Pantomime is a curious entertainment - a form of ritual theatre staged around the winter solstice. Originally silent (a form of mime), it is now anything but, with extensive vocalisation from both the performers and the audience. The stories are generally well-known (drawn from popular folk-tales and similar sources), populated with stock characters, including a principle boy, generally played by a young lady with shapely legs, the heroine, also played by a young lady (which gives an added edge to the inevitable romance) and a dame, played by a man as an exaggeration of a middle-aged lady. Scripts change from year to year, but generally contain different strands of humour: visual, topical and corny.

The story of Aladdin comes from the Thousand-and-one Nights cycle.
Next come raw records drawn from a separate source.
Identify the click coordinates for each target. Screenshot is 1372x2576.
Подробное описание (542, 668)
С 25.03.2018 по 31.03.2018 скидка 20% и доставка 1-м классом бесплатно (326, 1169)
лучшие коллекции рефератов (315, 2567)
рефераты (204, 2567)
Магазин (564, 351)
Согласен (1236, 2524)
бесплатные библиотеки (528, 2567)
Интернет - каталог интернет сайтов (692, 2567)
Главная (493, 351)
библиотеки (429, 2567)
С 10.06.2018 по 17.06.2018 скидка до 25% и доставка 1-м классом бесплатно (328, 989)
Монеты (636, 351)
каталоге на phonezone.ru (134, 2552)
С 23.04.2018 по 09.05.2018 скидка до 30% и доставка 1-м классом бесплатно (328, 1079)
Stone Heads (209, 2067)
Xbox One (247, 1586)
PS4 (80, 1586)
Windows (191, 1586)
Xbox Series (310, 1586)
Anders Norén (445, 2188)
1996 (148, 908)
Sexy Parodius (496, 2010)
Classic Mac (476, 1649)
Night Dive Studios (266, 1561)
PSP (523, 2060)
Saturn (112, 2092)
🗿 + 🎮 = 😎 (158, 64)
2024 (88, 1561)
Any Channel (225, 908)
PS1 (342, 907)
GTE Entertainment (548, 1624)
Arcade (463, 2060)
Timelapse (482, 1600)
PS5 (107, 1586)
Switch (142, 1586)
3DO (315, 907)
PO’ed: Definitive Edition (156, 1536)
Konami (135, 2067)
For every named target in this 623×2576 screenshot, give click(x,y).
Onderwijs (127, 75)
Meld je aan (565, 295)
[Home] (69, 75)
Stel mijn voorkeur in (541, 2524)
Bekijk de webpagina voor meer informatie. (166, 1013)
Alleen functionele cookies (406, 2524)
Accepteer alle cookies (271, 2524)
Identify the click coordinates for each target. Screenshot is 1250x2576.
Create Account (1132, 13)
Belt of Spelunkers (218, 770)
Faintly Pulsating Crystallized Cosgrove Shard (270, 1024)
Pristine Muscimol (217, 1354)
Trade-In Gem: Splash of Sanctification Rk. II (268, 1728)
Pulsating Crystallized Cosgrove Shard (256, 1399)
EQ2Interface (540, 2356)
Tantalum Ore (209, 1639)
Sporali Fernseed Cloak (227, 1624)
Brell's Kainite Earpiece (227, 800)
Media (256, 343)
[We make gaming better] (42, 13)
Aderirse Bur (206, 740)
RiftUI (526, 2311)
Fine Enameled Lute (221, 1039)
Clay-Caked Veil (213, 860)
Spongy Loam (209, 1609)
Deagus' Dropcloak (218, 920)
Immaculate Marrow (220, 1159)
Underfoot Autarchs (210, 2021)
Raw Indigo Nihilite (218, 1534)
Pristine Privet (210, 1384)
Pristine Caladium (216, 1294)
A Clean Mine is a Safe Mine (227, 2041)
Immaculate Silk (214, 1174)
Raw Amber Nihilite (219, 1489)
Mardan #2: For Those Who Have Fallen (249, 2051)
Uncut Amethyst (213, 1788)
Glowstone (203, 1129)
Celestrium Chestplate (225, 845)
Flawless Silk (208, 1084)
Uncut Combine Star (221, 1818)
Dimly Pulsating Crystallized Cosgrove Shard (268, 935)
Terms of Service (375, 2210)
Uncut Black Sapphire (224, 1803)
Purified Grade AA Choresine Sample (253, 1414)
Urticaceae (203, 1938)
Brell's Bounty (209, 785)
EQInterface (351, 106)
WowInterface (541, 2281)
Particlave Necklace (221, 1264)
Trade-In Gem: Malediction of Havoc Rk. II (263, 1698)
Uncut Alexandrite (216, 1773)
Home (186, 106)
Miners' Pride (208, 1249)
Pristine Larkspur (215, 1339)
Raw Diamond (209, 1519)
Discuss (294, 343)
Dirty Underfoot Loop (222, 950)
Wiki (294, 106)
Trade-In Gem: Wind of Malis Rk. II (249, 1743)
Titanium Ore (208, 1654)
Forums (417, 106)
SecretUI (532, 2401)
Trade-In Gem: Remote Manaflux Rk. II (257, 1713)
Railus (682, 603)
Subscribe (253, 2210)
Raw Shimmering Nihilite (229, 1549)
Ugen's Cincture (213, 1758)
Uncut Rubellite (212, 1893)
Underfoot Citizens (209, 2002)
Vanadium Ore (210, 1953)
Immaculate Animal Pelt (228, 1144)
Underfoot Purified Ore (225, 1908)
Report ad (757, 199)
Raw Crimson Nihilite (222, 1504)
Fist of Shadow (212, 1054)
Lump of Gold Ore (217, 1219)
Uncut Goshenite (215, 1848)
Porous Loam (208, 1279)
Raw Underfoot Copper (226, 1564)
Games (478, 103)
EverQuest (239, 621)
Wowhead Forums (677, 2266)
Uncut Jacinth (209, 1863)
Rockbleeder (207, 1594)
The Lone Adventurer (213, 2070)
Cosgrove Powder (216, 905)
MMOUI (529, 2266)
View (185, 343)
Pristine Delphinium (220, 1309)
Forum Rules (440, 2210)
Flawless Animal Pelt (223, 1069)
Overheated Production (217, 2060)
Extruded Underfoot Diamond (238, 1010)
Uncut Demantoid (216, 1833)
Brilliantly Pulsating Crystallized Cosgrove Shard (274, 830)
The original is set in China, but a very Arabian China (populated with the same genies and magicians that inhabit the rest of the tales). The pantomime has imported the Chinese setting, but in this case, it is a very English China - hence it is set in a Chinese laundry.

Puss in Boots is a common European folk-tale, complete with a ritual dual of magical beings - in this case the cat and the ogre. As with Aladdin, the original story has little or no role for the dame, nor is their any requirement for a pantomime donkey.

Cinderalla is probably the most familiar story, thanks to Charles Perrault's distillation of a variety of European rags-to-riches stories.

Dick Whittington is a true story - but only in as far as Richard Whittington really was mayor of London (co-opted for part of a term, and subsequently elected to the office three times) around the end of the fourteenth century. His claims to fame include a bequest to build the first public lavatory in London. The story about him coming to London penniless, with a cat as his only friend, began to circulate a century or two later, around the time of Shakespeare...

Snow White and the Seven Dwarves also comes from European tradition, but of course is best known through the Disney cartoon version. (The familiar dwarves' names are a Disney invention - there are early drafts of the Disney script with different sets of names.)

Sleeping Beauty is another Charles Perrault fairy tale.